## TASK TO CARRY OUT
Could you find every line in the records below that contains the word "sidebar" and copy it?

## DATA LISTING

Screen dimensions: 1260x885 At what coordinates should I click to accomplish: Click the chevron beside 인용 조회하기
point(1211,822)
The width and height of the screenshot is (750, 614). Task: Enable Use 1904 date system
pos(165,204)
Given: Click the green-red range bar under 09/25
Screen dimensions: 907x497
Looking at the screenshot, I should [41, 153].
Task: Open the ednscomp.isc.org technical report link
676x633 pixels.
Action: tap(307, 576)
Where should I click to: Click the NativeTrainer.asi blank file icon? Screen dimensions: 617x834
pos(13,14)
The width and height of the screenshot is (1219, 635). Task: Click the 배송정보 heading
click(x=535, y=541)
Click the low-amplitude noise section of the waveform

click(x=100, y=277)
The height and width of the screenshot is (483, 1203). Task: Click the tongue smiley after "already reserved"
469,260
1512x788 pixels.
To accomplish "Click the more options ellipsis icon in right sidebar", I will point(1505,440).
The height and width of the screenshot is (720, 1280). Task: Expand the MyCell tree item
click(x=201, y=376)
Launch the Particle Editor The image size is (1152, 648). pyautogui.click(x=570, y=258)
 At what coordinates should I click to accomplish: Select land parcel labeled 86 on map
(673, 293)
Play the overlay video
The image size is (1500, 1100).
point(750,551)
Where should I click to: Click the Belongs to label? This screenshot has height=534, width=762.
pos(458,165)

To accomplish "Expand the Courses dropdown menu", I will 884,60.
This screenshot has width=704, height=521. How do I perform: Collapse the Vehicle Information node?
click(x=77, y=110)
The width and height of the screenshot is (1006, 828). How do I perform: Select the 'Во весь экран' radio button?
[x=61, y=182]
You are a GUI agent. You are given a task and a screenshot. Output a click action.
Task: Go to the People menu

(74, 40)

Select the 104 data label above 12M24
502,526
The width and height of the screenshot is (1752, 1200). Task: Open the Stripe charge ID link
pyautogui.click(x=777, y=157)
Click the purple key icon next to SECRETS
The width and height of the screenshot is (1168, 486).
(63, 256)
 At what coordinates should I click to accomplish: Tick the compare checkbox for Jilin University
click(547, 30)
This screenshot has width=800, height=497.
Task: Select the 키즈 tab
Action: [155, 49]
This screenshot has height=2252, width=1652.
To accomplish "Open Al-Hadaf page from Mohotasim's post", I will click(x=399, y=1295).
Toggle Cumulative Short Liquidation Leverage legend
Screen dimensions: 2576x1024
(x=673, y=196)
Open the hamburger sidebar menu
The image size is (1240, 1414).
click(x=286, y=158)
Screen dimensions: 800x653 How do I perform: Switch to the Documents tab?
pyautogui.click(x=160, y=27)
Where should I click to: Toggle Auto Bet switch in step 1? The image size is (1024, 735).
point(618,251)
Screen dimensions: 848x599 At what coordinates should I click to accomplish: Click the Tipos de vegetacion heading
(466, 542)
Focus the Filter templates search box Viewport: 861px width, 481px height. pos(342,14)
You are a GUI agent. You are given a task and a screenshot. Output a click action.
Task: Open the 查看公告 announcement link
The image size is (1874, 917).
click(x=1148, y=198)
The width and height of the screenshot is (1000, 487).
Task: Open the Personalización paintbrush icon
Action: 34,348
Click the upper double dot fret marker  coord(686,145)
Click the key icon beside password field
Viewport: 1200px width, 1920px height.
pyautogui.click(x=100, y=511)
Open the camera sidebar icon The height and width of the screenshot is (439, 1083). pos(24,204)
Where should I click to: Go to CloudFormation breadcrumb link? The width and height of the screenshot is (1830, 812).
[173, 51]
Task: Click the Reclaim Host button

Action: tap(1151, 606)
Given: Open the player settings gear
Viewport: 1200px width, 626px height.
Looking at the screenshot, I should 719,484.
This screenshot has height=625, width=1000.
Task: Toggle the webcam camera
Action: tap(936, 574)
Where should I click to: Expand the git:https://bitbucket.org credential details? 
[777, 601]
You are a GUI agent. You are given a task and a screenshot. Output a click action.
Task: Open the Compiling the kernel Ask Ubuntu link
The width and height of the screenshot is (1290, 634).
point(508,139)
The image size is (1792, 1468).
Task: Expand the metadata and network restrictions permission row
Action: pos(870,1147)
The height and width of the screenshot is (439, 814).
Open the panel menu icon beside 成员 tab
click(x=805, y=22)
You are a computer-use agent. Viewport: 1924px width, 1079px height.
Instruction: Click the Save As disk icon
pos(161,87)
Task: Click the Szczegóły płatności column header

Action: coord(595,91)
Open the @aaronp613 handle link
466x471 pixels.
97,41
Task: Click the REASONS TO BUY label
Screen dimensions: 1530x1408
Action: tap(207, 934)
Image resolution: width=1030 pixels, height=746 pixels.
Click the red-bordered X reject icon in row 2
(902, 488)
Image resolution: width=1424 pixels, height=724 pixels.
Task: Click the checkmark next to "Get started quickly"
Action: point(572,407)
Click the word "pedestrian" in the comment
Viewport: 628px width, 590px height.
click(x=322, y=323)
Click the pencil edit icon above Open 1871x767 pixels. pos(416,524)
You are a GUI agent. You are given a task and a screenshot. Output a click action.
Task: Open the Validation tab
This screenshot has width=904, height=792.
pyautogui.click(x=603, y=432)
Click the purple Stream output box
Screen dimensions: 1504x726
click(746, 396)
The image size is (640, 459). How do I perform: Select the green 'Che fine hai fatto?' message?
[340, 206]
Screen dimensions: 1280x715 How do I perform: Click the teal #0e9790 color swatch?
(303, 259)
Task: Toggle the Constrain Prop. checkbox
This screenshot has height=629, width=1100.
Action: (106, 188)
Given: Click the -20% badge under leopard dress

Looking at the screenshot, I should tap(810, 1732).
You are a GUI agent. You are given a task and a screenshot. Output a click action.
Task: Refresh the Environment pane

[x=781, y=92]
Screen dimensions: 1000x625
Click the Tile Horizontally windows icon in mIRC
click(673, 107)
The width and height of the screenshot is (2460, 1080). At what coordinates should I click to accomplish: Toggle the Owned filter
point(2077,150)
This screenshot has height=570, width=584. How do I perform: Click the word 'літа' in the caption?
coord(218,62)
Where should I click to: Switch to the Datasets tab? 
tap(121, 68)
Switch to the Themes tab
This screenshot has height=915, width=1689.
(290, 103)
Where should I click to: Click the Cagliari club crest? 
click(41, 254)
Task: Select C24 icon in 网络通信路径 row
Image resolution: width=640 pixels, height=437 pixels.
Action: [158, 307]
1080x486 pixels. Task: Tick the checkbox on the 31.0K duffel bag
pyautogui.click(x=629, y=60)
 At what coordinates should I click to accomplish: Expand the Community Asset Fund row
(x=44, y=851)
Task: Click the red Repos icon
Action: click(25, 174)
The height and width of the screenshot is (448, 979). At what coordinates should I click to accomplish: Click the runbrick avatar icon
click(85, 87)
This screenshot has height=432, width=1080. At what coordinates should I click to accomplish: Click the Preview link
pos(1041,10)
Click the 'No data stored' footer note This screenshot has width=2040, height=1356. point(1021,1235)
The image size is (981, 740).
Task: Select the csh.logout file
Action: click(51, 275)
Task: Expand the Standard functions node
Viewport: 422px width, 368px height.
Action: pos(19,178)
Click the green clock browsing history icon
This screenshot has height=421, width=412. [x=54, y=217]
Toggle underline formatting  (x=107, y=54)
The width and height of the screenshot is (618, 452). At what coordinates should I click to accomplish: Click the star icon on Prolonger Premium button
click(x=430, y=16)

## SOLUTION TO THE PROBLEM
To accomplish "Click the more options ellipsis icon in right sidebar", I will point(1505,440).
Open the hamburger sidebar menu
Open the camera sidebar icon The height and width of the screenshot is (439, 1083). pos(24,204)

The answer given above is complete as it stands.